_Stored records_.
*** Block opens ***

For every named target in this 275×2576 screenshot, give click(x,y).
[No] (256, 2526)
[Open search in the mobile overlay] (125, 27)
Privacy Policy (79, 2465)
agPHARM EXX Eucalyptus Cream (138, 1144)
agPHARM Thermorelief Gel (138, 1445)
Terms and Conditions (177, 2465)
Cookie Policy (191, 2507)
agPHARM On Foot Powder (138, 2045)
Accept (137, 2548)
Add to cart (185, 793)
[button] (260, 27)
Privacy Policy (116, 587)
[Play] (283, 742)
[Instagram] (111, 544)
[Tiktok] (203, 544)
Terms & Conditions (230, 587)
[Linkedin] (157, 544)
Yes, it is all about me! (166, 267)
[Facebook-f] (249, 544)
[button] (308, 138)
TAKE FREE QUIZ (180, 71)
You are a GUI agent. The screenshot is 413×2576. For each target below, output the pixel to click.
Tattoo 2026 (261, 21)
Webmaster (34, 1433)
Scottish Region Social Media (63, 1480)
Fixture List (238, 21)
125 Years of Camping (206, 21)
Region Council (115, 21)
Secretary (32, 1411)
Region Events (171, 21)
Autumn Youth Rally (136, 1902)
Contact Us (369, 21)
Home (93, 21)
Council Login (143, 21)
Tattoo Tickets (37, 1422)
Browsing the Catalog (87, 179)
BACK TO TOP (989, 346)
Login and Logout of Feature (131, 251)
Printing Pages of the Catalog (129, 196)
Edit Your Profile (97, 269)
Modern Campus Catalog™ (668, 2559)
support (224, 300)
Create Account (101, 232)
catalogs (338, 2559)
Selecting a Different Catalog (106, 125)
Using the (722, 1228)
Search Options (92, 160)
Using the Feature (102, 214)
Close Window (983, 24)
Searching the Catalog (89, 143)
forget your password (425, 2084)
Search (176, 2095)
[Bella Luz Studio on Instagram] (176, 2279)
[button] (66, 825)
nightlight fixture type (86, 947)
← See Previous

*** Block closes ***

Type out the entries exactly as they appear above.

_Response for this exercise_.
For every named target in this 275×2576 screenshot, give click(x,y).
[No] (256, 2526)
[Open search in the mobile overlay] (125, 27)
Privacy Policy (79, 2465)
agPHARM EXX Eucalyptus Cream (138, 1144)
agPHARM Thermorelief Gel (138, 1445)
Terms and Conditions (177, 2465)
Cookie Policy (191, 2507)
agPHARM On Foot Powder (138, 2045)
Accept (137, 2548)
Add to cart (185, 793)
[button] (260, 27)
Privacy Policy (116, 587)
[Play] (283, 742)
[Instagram] (111, 544)
[Tiktok] (203, 544)
Terms & Conditions (230, 587)
[Linkedin] (157, 544)
Yes, it is all about me! (166, 267)
[Facebook-f] (249, 544)
[button] (308, 138)
TAKE FREE QUIZ (180, 71)
You are a GUI agent. The screenshot is 413×2576. For each target below, output the pixel to click.
Tattoo 2026 (261, 21)
Webmaster (34, 1433)
Scottish Region Social Media (63, 1480)
Fixture List (238, 21)
125 Years of Camping (206, 21)
Region Council (115, 21)
Secretary (32, 1411)
Region Events (171, 21)
Autumn Youth Rally (136, 1902)
Contact Us (369, 21)
Home (93, 21)
Council Login (143, 21)
Tattoo Tickets (37, 1422)
Browsing the Catalog (87, 179)
BACK TO TOP (989, 346)
Login and Logout of Feature (131, 251)
Printing Pages of the Catalog (129, 196)
Edit Your Profile (97, 269)
Modern Campus Catalog™ (668, 2559)
support (224, 300)
Create Account (101, 232)
catalogs (338, 2559)
Selecting a Different Catalog (106, 125)
Using the (722, 1228)
Search Options (92, 160)
Using the Feature (102, 214)
Close Window (983, 24)
Searching the Catalog (89, 143)
forget your password (425, 2084)
Search (176, 2095)
[Bella Luz Studio on Instagram] (176, 2279)
[button] (66, 825)
nightlight fixture type (86, 947)
← See Previous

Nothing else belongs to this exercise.